A NONUNIFORM MARKUS–YAMABE CONJECTURE: TRIANGULAR CASE VIA UNIFORMIZATION

The paper proves global nonuniform asymptotic stability for triangular nonautonomous systems under hypotheses (a)–(b) by (i) establishing a nonuniform exponential dichotomy for upper block triangular linear systems via a Uniformization Lemma and a boundedness condition on upper-diagonal blocks, and (ii) using diagonal significance of the nonuniform spectrum to verify (G3) and then a recursive scalar argument to conclude stability (Theorem 4) . The candidate solution gives a direct contraction estimate for the difference of any two solutions of the triangular system, obtaining |x(t)−y(t)| ≤ K e^{E s} e^{−γ(t−s)} |x(s)−y(s)| and deducing global nonuniform asymptotic stability, Lyapunov stability (with δ(t0,η)=η/(K e^{E t0})), and uniqueness of the equilibrium.

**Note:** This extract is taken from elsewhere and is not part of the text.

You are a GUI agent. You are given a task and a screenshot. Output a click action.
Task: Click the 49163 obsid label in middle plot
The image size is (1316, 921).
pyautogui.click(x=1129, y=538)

Its key steps mirror the paper’s structural assumptions: (a) yields nonuniform decay on each diagonal transition, and (b) provides uniform bounds on the super-diagonal columns in the time-dependent norm family that satisfies L1|v| ≤ |v|_t ≤ L2 e^{θ t}|v| (cf. (4.3)) . While the paper proceeds through spectral/Uniformization machinery and a triangular-to-scalar recursion, the model’s proof is a self-contained variation-of-constants and convolution estimate on the induced upper-triangular linear system for differences. Under the same hypotheses (including the existence of the norm family used in (b)), both arguments are logically sound and reach the same conclusion.